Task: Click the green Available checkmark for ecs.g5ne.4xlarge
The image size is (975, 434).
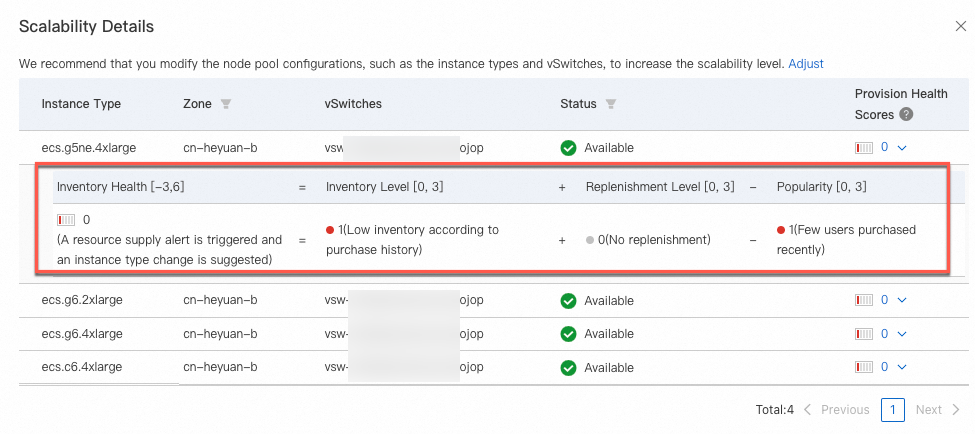Action: (x=568, y=148)
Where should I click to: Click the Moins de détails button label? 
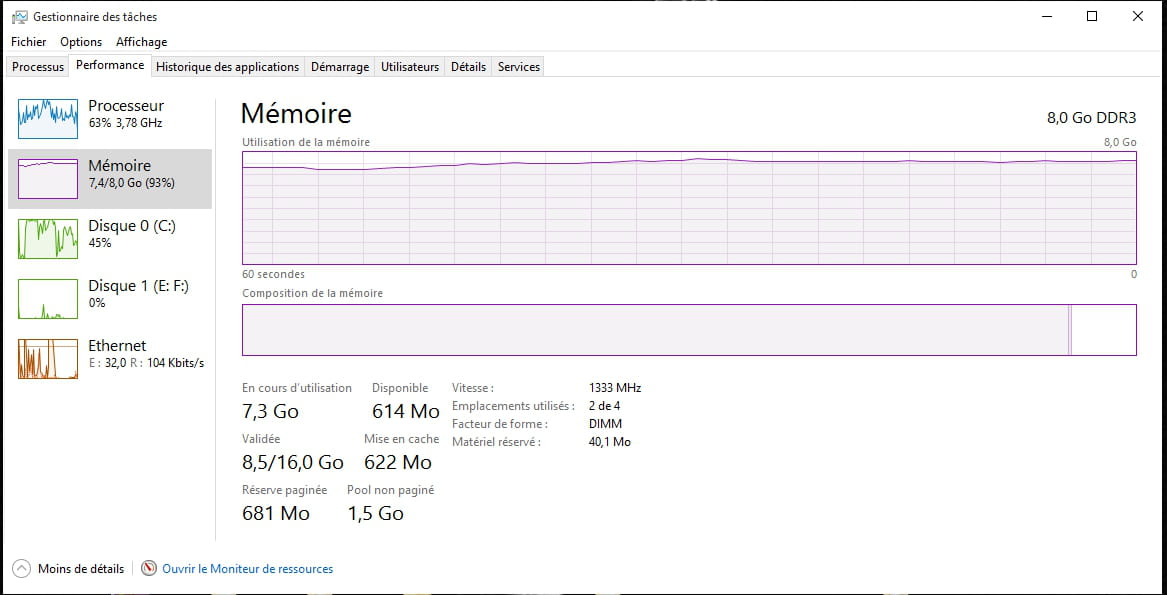(x=81, y=569)
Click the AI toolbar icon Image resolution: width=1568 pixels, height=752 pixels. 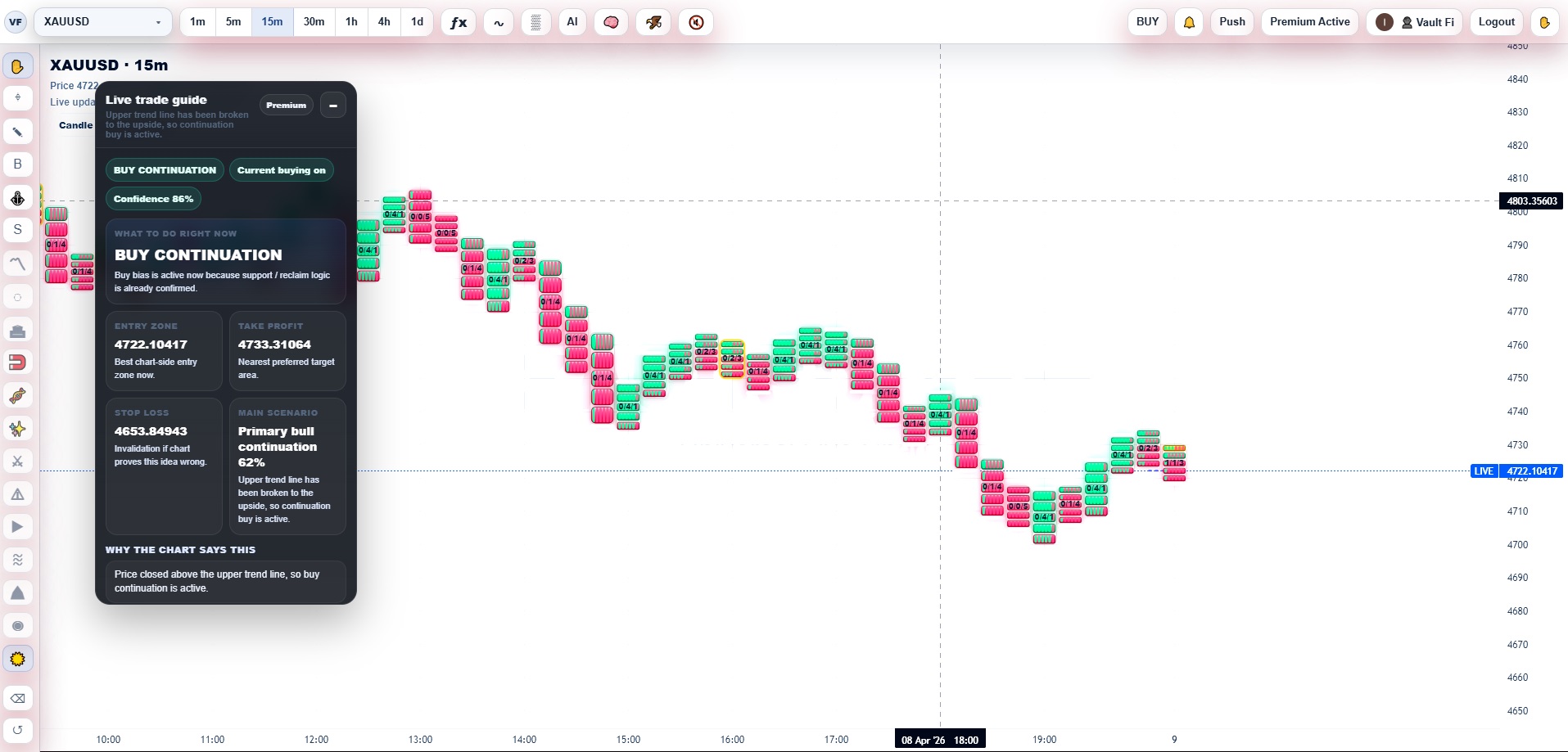click(572, 22)
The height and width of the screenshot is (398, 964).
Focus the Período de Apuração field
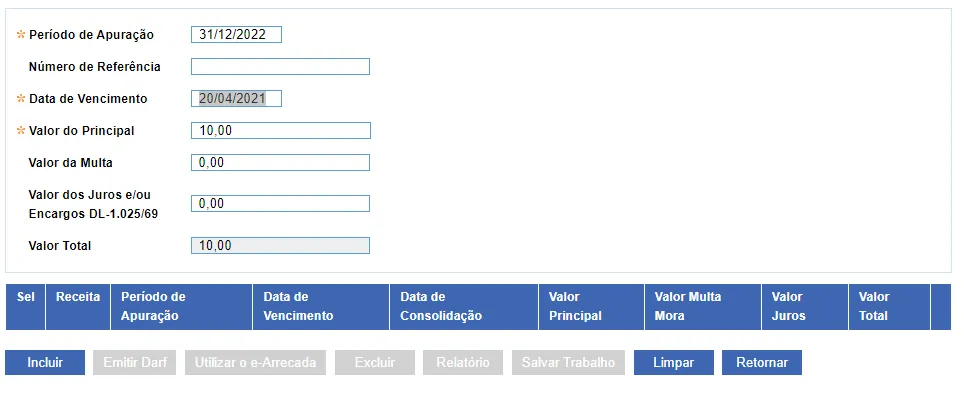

::::::::

Rewrite the lines above, starting at the line that contains "The height and" and ending with the last line, with "field" replaced by "input" and nothing else altered. Give only those lines, and leave out the pictures.

§ **Output for this task**
The height and width of the screenshot is (398, 964).
Focus the Período de Apuração input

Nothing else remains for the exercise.